5/10
Hero without regrets
14 July 2008
Warning: Spoilers
Jim Slade is sentenced to forced labor, since he refused to kill somebody in war (due to his religious conscience). After the war, he returns home and finds his parents murdered. He chases the murderers and kills most of them - and everything I told you now just happens in the first 15 minutes of the film! After this rushed beginning, the real story unfolds. Bandits are trying to rob a bank - but there is no money in that bank because a transport with 200,000 dollars did not arrive yet. So the bandits threaten to return soon... and the citizens are eager to find a new sheriff and prepare for the attack.

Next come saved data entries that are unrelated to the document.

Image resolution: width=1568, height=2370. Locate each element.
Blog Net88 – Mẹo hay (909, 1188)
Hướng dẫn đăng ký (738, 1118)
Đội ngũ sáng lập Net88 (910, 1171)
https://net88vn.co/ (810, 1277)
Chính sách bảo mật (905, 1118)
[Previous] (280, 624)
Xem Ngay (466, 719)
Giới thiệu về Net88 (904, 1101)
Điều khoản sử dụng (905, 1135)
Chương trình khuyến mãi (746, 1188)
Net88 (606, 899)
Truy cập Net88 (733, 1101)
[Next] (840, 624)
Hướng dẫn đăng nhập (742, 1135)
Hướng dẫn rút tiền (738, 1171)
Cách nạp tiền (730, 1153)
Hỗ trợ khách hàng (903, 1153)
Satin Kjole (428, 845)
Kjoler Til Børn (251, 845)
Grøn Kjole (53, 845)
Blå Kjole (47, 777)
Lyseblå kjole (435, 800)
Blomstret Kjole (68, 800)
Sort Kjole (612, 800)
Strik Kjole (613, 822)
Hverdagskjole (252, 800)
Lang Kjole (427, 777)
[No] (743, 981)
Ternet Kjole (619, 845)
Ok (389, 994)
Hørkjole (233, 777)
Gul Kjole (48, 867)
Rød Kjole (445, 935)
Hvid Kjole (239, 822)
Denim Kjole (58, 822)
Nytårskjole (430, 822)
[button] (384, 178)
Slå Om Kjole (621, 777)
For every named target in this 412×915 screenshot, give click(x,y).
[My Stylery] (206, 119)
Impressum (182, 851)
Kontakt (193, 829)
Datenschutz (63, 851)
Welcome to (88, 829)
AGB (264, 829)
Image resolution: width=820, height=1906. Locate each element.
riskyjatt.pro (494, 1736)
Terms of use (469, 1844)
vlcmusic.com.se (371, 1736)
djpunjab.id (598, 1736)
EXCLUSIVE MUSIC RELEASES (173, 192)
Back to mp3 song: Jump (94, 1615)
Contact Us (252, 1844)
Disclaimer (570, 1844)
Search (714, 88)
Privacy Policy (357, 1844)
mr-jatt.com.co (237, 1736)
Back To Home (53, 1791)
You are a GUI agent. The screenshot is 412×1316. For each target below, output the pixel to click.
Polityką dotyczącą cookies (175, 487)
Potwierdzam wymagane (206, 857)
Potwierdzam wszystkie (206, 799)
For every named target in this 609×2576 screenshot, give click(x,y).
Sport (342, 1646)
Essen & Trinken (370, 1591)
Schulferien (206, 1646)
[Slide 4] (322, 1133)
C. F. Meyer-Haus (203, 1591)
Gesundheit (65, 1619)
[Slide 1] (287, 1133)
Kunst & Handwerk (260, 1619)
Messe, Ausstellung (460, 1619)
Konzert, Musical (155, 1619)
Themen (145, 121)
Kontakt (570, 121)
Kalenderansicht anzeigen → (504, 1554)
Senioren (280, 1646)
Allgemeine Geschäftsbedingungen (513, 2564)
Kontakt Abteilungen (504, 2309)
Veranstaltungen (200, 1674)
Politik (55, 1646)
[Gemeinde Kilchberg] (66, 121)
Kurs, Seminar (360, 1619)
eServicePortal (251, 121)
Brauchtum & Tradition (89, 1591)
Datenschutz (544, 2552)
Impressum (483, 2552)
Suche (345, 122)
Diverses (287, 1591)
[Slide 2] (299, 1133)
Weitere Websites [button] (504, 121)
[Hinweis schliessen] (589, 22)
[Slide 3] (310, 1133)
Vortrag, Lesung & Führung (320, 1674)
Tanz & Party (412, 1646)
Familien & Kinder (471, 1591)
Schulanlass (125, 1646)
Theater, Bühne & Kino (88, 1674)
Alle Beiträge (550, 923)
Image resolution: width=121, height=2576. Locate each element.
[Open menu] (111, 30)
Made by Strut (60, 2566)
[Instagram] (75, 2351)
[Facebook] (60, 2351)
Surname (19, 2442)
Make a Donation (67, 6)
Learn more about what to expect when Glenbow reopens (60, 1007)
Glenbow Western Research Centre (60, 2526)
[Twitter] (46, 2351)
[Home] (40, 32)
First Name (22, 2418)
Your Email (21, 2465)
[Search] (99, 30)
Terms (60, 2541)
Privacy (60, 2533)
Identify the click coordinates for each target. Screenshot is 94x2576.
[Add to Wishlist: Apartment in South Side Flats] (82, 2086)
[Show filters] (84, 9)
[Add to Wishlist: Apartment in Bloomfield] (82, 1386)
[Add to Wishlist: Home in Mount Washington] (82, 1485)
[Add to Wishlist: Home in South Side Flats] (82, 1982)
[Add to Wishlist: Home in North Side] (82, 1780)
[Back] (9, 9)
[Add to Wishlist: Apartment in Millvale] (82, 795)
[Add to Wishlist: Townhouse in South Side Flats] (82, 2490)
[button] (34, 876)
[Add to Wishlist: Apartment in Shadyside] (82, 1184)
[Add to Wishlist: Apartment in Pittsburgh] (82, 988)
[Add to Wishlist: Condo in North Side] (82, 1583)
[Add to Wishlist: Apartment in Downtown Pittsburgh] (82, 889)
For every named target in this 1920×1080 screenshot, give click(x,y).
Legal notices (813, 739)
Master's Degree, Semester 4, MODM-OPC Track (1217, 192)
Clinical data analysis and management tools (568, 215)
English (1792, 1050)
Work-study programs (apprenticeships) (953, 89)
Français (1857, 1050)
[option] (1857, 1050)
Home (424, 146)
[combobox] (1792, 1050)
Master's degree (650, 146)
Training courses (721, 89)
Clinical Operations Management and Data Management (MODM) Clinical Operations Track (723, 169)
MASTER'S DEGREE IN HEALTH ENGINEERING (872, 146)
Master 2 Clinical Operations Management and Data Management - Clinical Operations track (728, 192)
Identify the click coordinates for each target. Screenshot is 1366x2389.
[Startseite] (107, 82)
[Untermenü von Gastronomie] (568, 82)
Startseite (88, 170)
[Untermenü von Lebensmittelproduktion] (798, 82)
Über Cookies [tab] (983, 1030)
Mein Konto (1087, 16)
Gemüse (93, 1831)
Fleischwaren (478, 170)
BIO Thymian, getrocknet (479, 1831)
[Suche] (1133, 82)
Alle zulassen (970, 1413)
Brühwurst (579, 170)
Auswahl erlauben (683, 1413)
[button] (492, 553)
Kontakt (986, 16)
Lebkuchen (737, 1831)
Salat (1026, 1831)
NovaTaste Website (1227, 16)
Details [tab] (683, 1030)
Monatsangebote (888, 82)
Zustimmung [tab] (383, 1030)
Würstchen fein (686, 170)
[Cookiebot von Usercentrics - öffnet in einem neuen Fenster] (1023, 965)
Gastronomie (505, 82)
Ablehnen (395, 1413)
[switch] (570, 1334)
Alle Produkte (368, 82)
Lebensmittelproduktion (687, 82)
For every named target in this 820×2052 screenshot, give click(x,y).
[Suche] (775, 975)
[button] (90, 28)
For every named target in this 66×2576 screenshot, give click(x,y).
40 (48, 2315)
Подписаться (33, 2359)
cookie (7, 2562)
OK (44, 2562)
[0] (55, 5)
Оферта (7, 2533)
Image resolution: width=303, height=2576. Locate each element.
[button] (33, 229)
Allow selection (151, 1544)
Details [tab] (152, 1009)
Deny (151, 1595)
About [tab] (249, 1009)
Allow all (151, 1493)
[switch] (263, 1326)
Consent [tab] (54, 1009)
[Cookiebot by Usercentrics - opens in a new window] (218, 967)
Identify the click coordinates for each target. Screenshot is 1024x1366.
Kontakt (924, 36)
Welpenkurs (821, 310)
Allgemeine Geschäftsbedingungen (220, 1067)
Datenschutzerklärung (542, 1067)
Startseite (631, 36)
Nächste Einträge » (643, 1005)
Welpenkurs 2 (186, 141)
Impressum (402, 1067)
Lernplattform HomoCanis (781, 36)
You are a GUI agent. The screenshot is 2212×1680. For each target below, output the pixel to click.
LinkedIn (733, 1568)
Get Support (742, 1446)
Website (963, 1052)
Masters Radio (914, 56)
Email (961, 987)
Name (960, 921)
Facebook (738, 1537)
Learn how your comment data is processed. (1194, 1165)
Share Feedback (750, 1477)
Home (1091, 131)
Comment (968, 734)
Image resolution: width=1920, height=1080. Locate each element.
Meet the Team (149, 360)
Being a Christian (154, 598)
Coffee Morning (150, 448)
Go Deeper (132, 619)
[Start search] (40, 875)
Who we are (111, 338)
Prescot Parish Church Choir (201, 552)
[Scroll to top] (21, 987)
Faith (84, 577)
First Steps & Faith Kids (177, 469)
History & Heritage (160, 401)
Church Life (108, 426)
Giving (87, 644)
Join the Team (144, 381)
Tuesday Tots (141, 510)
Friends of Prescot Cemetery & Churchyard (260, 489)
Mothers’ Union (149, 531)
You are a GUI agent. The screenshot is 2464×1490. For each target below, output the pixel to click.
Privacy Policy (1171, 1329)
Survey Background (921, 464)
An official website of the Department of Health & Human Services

John Ireland plays a priest who is suspiciously fast on the draw. Eduardo Fajardo has only a small appearance as one among a bunch of madmen breaking from their cage. Piero Lulli, though, is at his best in the role of the leader of the bandits. Peter Lee Lawrence plays Slade as good as possible under the circumstances - it is a hero poorly developed by the screenplay who makes him a pacifist in the beginning and a gunman later on, but for a man who's never touched a gun before, he seems to learn effortlessly how to become the most dangerous man in town within a day or two. Also he first was ready to go to prison for his religious belief - and then he kicks that over board without a single regret later on. It would have been possible to make Slade a character torn between duty and desire, but instead the makers of the movie simply settle for a fast gun. Thus, "Una pistola per cento bare" became just one average movie among many.